**EXERCISE DESCRIPTION**
Reproduce the entries from the start through the line containing "Looking at the", including that line, with every character unchanged.

--*--

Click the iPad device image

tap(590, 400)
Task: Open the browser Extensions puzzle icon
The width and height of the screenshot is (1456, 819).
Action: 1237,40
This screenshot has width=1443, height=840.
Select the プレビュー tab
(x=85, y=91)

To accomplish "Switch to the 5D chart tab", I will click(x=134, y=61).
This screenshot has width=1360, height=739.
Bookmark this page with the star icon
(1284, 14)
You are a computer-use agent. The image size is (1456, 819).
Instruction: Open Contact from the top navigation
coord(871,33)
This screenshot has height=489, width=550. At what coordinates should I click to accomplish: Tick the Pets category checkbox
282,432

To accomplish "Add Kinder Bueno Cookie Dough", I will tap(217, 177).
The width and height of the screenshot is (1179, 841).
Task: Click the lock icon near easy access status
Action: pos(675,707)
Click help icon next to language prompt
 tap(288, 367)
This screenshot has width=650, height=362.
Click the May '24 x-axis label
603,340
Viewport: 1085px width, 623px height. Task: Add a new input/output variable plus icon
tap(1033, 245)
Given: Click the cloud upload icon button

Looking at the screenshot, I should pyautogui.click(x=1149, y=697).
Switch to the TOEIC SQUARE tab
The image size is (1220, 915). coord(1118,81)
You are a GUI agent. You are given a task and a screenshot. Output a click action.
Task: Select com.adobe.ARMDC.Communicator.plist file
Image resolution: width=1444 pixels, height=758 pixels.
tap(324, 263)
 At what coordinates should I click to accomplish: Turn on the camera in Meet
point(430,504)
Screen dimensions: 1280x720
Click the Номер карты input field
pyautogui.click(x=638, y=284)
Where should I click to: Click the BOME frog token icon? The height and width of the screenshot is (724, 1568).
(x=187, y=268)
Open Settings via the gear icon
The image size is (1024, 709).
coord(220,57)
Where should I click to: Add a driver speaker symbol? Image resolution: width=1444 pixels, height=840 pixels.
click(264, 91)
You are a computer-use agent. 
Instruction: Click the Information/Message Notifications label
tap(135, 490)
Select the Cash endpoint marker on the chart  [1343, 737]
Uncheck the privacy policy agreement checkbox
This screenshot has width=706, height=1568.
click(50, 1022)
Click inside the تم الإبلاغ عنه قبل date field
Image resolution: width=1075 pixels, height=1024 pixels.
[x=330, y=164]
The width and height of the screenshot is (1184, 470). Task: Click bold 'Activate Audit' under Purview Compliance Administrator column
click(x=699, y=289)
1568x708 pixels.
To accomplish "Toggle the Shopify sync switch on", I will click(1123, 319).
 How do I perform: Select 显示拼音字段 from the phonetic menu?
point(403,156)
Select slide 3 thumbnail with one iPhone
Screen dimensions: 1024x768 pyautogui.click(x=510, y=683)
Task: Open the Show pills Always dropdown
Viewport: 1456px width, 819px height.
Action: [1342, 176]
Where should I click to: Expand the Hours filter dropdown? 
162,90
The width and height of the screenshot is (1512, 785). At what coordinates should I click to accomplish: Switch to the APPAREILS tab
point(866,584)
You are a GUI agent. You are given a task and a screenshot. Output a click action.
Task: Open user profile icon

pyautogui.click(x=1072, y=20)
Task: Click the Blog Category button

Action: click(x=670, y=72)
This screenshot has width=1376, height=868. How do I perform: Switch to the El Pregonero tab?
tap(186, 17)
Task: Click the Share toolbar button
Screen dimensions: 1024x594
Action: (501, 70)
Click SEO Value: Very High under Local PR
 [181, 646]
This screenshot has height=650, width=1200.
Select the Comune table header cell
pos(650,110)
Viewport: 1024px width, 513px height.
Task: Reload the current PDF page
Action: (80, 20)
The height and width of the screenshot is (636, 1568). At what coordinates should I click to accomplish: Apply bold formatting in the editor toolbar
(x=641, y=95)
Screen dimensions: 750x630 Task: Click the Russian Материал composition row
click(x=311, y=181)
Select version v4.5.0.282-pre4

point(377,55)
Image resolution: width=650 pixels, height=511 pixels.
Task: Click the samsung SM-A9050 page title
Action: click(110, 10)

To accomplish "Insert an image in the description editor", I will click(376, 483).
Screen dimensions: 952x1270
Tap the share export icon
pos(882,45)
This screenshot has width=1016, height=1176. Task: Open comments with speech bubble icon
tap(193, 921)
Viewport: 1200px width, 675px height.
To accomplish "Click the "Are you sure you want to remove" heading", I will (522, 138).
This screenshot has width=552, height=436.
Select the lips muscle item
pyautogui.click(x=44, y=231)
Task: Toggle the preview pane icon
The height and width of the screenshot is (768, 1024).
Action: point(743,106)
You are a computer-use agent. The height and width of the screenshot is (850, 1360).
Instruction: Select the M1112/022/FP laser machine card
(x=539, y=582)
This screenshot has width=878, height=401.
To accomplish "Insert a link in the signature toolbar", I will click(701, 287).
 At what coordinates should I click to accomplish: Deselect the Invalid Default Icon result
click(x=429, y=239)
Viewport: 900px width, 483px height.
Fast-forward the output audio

--*--

**REPLY**
Click the iPad device image

tap(590, 400)
Task: Open the browser Extensions puzzle icon
The width and height of the screenshot is (1456, 819).
Action: 1237,40
This screenshot has width=1443, height=840.
Select the プレビュー tab
(x=85, y=91)

To accomplish "Switch to the 5D chart tab", I will click(x=134, y=61).
This screenshot has width=1360, height=739.
Bookmark this page with the star icon
(1284, 14)
You are a computer-use agent. The image size is (1456, 819).
Instruction: Open Contact from the top navigation
coord(871,33)
This screenshot has height=489, width=550. At what coordinates should I click to accomplish: Tick the Pets category checkbox
282,432

To accomplish "Add Kinder Bueno Cookie Dough", I will tap(217, 177).
The width and height of the screenshot is (1179, 841).
Task: Click the lock icon near easy access status
Action: pos(675,707)
Click help icon next to language prompt
 tap(288, 367)
This screenshot has width=650, height=362.
Click the May '24 x-axis label
603,340
Viewport: 1085px width, 623px height. Task: Add a new input/output variable plus icon
tap(1033, 245)
Given: Click the cloud upload icon button

Looking at the screenshot, I should pyautogui.click(x=1149, y=697).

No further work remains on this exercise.